Worshippers can expect bag searches, traffic controls, and increased numbers of police officers on duty in the run-up to the Feast of the Assumption on August 15th, a key date in the Catholic calendar.
Lourdes is one of the world's most important sites for religious tourism, with the shrine marking the spot where the Virgin Mary is said to have appeared in a grotto to Bernadette Soubirous, a poor shepherd girl, in 1858.
Pilgrims started arriving at the south-western town over the weekend, flocking to the sanctuary in the foothills of the Pyrenees for a mass and procession to celebrate the ascent of the Virgin Mary into Heaven.
And this year the extra measures will be in place once again.
Authorities stressed they had no knowledge of a particular threat to the site or the festival, but Béatrice Lagarde, the prefect of the Hautes-Pyrénees département, told local media that “there is no reason to downgrade the security system put in place last year”.
“We are taking into account that the national threat remains at a high level,” said Lagarde at a press conference outlining the measures.
Police presence has been reinforced, with an additional 300 police officers and soldiers deployed. That includes a team of 30 within the sanctuary itself, police dogs, and explosives specialists.
A further aerial team will also monitor the situation at the site from a police plane, as well as ensuring that bans on drones in the area were adhered to. A network of 30 cameras in the religious site and the city will allow further monitoring in real time.
The municipality has worked on traffic controls, aimed both at reducing congestion and crowding and guarding against possible attacks using a vehicle, such as the horrific truck attack on the Nice promenade in July 2016. The site will be pedestrianized thanks to a system of retractable bollards.
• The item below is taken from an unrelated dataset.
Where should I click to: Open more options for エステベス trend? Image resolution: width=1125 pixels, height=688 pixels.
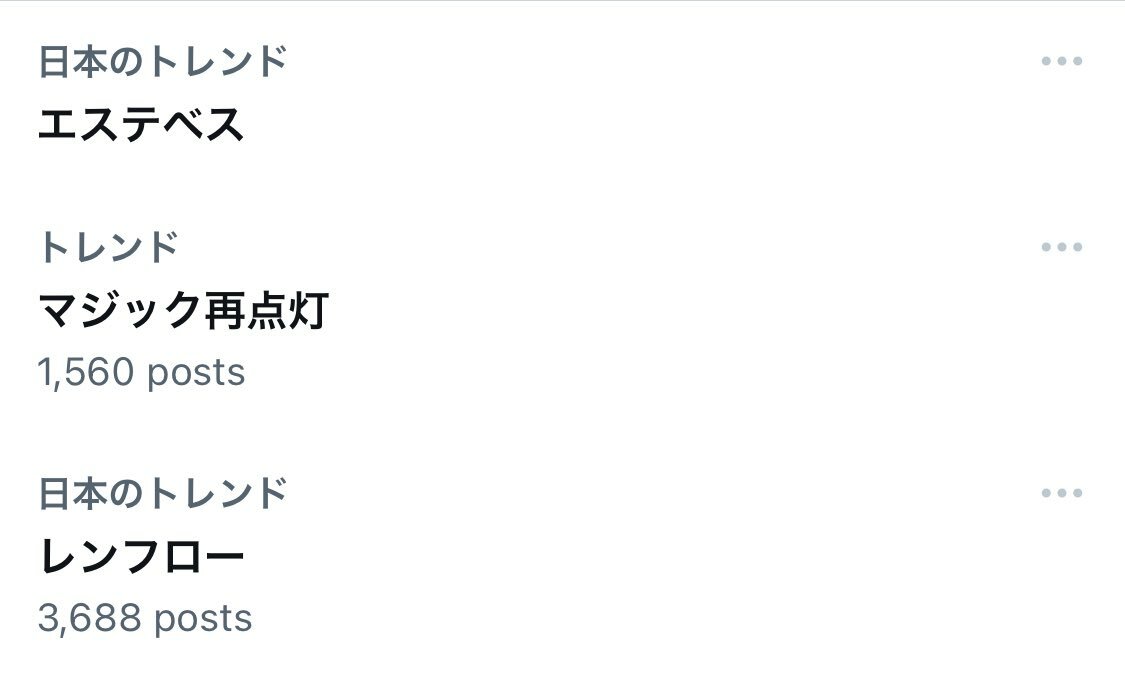1061,61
Just three of the 12 entrances to the sanctuary will be accessible, with anyone entering the site subject to bag searches. Additionally, authorities have banned processions outside the site from between midnight and 6am.
Christian sites of worship and areas popular with tourists are both considered to be potential targets for attacks on France, which has suffered a series of deadly attacks over the past two years.
Most recently, a man was arrested after using a vehicle to ram into a group of anti-terror soldiers in the northwestern suburbs of Paris, injuring six.